> _PROVIDED TEXT_:

########################################

A: This goes back to the early days of baseball, when managers were often also players and had to wear uniforms to play. That was not the case for early basketball coaches, or for most early hockey and football coaches. Although player-managers had become scarce by the mid-1900s (Pete Rose of the 1986 Reds was the last), the tradition of wearing the uniform remained. Only two managers, Connie Mack of the Philadelphia Athletics from 1901 to 1950, and Burt Shotton of the Brooklyn Dodgers in the late 1940s, have ever gone against the tradition by wearing suits during the games. The official rules say that “coaches” must wear uniforms. But although they are the equivalent of coaches in other sports, baseball managers are managers, and, therefore, not held to the rule.

Q: Why do baseball games begin at five minutes after the hour or half-hour, at times like 1:05 or 7:35, instead of exactly on the hour?

A: It’s believed to have begun when radio stations started broadcasting games. Radios shows were already timed to start and end on the hour or half hour, so having the games start at five minutes after gave stations time for ads, for the announcers to talk about the game to be played, and since, 1941, for the national anthem to be played. But not all games start at five after. Toronto starts games at seven minutes after, and other teams start games at 10 minutes or even 15 after, and afternoon games often start at five minutes before the hour. In 2006, the Chicago White Sox signed a three-year, half-million-dollar deal to change the times of their 7:05 games to… 7:11. (Guess who they made the deal with?).

########################################

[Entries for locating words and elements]
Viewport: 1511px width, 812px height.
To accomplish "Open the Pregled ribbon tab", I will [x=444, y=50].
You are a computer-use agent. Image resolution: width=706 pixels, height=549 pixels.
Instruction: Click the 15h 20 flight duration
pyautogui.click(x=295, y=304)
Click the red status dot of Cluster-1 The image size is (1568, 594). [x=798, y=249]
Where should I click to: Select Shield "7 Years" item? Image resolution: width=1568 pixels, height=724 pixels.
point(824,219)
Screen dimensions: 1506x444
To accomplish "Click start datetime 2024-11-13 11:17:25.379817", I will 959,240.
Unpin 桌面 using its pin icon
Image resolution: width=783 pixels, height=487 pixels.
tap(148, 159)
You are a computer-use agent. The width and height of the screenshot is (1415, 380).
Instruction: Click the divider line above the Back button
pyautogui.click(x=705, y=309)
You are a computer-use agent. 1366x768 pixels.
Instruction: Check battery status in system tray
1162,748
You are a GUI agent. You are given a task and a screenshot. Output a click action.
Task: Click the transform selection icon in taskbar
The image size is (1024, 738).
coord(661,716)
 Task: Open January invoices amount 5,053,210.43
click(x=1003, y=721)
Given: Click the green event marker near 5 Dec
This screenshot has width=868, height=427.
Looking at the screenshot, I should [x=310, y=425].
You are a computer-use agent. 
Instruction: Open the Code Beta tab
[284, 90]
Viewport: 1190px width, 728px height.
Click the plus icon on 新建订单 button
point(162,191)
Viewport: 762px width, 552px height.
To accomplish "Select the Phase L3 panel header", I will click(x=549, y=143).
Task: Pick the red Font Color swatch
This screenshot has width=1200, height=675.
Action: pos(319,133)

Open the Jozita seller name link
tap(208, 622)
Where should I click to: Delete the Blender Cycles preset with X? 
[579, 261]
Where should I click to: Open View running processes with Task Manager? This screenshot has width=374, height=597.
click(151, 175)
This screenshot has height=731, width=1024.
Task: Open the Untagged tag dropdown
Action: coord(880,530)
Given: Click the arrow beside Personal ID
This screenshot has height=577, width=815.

########################################

> _TASKS AND EXERCISES_:
• 1. Condense the paragraph of the baseball text that begins "A: It's believed to have begun" into a bulleted list, keeping its main facts.
• 2. Carry on the baseball text from its last sentence.

> _ANSWERS BY TASK_:
• 1.
- The practice is believed to have started when radio stations began broadcasting games.
- Radio shows already started and ended on the hour or half hour. A start at five minutes after gave stations time for ads, for announcers to talk about the upcoming game, and, since 1941, for the national anthem.
- Not all games start at five after. Toronto starts at seven minutes after, other teams start at 10 or even 15 minutes after, and afternoon games often start five minutes before the hour.
- In 2006, the Chicago White Sox signed a three-year, half-million-dollar deal to move their 7:05 games to 7:11.

• 2.
Q: Why do baseball players pound home plate with their bats?

A: It’s not as silly a question as you might first think. Many players do it for a specific reason: to gauge their position to the plate, so they will stand in their exactly “right” spot. (The rest of them probably just do it to look tough).

Q: Why aren’t there women in Major League Baseball?

A: Probably because a woman good enough to make a big-league team hasn’t tried yet. Currently there is no rule that says women can’t play, although it’s fair to say that the “men-only” tradition of the game would die hard, baseball is a business, and the first team to have a successful female player would undoubtedly be rewarded financially. So maybe there’s one coming soon. There have been female players in minor leagues. The first, and most famous, was Jackie Mitchell, who signed on to the Southern Association’s Double-A Chattanooga Lookouts in 1931 when she was 17 years old. On April 2 of that year, she braved the boos and taunts of the fans at her first game, and exhibition game against the New York Yankees in Chattanooga … and struck the first batter out on five pitches. She needed only three pitches for the next strikeout. Who were the batters? Babe Ruth and Lou Gehrig. Mitchell was pulled from the game after she walked the next batter, and women were banned from minor and major league baseball by Commissioner Kenesaw Mountain Landis just days later, on the grounds that it was “too strenuous” for them. Truth was, it was too embarrassing for men to get struck out by a woman. Mitchell played in exhibition games for the next few years and retired when she was 23. She died in 1987, five years before the ban on women in professional baseball was officially lifted.